The dispatch lookup table is a mapping of function selectors to the corresponding function address (as a program counter). It is used to determine which function is being called by the first 4 bytes of the calldata. Typically, AND(PUSH4(0xFFFFFFFF), CALLDATALOAD(0))
is used to load the first 4 bytes of the calldata, and then the function selector is compared to the function selectors in the dispatch lookup table to determine which function is being called. If a match is found, the program jumps to the corresponding location in the bytecode.
For example, the following assembly shows this dispatch table in action for the WETH contract 0xc02aaa39b223fe8d0a0e5c4f27ead9083c756cc2:
14 PUSH1 00
15 CALLDATALOAD
45 PUSH29 0100000000000000000000000000000000000000000000000000000000
46 SWAP1
47 DIV
52 PUSH4 ffffffff
53 AND
54 DUP1
59 PUSH4 06fdde03
60 EQ
63 PUSH2 00b9
64 JUMPI
65 DUP1
70 PUSH4 095ea7b3
71 EQ
74 PUSH2 0147
75 JUMPI
From this, we can see that the function selector for 0x06fdde03
(name()
) tells the EVM to jump to program counter 0xb9
, and the function selector for 0x095ea7b3
(approve(address,uint256)
) tells the EVM to jump to program counter 0x147
. Heimdall-rs' decompile module searches through this dispatch lookup table to find all function selectors and their corresponding locations in bytecode, allowing for the symbolic execution and branch analysis steps to be performed.
The second step in the decompilation process is to generate a control flow graph (CFG) from the disassembled code. A CFG is a directed graph that represents the control flow of a program. Each node in the graph represents a block of instructions that are executed sequentially. Each edge in the graph represents a jump or branch, which is a conditional jump to another basic block. The CFG is used to represent the control flow of the program and is used to determine the different paths that the program can take.

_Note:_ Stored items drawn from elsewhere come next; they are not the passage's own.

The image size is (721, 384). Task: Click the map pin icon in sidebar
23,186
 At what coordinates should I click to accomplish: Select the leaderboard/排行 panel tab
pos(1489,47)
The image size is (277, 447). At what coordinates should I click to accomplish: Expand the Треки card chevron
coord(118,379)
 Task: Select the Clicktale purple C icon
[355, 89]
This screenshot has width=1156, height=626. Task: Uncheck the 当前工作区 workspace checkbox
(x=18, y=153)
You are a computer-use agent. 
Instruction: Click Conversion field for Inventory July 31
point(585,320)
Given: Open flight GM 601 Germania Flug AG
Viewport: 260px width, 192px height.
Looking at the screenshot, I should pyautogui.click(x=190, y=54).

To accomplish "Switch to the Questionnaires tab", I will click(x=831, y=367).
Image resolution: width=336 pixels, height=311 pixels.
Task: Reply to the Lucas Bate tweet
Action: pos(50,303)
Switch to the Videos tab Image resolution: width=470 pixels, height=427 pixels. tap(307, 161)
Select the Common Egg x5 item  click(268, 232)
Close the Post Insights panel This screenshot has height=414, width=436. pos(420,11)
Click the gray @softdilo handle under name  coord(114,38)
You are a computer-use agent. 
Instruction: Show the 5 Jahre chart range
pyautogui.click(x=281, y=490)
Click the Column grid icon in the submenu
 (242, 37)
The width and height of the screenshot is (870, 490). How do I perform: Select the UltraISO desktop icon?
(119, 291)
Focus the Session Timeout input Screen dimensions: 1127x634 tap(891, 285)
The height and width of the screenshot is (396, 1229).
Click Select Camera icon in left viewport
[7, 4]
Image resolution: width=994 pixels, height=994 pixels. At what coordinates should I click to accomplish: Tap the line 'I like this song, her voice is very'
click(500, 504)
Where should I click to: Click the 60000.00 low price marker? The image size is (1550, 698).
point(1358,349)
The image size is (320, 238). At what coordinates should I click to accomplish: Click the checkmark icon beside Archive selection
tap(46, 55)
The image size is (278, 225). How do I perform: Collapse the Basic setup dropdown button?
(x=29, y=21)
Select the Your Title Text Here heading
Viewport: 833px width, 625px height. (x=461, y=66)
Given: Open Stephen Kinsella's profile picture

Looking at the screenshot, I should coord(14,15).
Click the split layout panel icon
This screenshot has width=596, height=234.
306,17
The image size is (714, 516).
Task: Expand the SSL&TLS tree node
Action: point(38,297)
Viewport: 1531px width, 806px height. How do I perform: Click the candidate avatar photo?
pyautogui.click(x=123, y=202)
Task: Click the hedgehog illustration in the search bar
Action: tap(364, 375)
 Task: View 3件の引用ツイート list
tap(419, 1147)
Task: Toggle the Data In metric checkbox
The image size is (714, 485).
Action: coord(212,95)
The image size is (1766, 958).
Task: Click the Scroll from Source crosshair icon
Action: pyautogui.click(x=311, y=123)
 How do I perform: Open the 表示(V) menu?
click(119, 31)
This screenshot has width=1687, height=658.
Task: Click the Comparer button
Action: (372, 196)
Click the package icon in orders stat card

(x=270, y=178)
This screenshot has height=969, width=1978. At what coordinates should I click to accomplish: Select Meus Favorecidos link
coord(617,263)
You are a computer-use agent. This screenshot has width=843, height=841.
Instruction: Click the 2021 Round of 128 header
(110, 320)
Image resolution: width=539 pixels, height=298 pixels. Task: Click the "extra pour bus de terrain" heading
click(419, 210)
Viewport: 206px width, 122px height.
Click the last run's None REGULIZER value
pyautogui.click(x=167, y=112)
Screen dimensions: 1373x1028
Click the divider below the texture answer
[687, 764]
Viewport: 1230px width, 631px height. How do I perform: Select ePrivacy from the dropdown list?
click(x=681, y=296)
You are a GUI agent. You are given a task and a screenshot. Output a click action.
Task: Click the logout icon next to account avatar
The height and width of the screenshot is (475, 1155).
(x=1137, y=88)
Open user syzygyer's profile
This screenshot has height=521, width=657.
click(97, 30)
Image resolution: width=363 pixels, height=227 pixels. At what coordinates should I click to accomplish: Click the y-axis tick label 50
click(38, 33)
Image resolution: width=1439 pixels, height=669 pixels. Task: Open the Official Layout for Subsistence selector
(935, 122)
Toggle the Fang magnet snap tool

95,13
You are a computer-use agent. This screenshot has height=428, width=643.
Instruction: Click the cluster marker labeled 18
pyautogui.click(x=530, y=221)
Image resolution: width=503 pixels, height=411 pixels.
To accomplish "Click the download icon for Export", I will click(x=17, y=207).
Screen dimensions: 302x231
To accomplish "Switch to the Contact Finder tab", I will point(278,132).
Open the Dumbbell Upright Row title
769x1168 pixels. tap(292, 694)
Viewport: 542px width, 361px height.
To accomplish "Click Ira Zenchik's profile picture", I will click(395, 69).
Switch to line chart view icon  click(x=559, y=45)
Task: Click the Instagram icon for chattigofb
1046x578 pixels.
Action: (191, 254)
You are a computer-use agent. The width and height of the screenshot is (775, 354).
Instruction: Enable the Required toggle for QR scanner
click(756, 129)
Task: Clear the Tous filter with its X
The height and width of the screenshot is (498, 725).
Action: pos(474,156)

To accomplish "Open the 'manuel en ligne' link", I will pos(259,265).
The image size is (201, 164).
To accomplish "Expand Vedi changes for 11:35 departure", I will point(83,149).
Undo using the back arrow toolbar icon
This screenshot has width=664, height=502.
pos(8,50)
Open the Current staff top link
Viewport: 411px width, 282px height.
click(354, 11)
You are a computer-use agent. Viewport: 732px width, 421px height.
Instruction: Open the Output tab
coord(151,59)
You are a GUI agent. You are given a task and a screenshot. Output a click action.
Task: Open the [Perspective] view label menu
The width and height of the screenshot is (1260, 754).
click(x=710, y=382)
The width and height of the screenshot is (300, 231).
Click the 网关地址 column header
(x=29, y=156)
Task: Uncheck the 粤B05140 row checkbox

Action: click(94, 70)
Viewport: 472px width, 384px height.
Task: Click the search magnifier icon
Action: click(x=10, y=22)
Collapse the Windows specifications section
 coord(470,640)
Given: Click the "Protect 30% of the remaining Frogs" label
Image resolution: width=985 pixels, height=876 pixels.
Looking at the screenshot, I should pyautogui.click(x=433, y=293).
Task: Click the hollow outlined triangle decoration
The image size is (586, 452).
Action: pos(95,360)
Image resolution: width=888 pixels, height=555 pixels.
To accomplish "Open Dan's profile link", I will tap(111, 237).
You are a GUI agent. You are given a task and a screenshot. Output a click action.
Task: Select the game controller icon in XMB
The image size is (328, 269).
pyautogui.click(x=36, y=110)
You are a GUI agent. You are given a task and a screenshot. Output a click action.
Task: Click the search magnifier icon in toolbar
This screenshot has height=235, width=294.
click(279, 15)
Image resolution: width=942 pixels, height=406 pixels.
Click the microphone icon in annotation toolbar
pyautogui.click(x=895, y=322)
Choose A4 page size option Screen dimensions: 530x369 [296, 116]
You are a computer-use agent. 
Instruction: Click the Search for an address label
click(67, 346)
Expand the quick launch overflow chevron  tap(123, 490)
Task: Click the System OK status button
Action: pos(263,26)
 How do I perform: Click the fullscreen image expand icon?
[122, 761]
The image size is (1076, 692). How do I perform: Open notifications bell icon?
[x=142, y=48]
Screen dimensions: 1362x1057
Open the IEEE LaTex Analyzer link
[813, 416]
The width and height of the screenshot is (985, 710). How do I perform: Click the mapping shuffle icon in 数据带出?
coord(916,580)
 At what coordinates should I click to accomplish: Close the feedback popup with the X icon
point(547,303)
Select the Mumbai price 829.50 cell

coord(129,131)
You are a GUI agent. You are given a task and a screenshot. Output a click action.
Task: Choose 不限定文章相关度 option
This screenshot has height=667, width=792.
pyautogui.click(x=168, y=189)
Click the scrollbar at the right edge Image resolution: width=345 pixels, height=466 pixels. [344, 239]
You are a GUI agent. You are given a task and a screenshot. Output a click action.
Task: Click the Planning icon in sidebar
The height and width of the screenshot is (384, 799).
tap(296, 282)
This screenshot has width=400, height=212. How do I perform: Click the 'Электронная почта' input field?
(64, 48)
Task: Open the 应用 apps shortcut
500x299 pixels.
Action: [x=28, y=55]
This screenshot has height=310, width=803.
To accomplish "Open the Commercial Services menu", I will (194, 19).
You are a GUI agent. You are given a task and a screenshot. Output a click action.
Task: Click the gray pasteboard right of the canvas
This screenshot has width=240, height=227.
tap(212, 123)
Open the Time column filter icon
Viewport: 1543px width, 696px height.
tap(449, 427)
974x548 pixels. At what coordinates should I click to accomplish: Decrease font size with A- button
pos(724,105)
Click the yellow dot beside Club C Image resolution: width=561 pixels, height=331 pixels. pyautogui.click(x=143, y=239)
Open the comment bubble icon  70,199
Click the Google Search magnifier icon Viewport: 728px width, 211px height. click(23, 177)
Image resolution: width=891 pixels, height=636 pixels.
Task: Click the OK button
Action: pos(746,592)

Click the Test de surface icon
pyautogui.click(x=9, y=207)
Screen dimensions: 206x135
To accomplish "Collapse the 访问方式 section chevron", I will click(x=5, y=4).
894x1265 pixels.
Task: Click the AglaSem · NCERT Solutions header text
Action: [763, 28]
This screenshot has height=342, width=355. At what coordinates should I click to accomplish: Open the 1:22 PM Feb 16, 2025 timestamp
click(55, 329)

This CFG is generated by heimdall-rs by executing the bytecode in a custom EVM implementation specifically designed for decompilation and bytecode analysis. Whenever the EVM encounters a JUMPI
instruction, a new branch is created in the CFG. A new VM is created for each branch, and the program is executed until terminated. This process is repeated until all branches have been explored, and the CFG is complete.
pub fn recursive_map(
evm: &VM,
handled_jumpdests: &mut Vec<String>,
path: &mut String,
) -> VMTrace {
let mut vm = evm.clone();
// create a new VMTrace object
let mut vm_trace = VMTrace {
instruction: vm.instruction,
operations: Vec::new(),
children: Vec::new(),
loop_detected: false,
depth: 0,
};
// cap the number of branches to prevent infinite loops. Needs to be fixed in the future.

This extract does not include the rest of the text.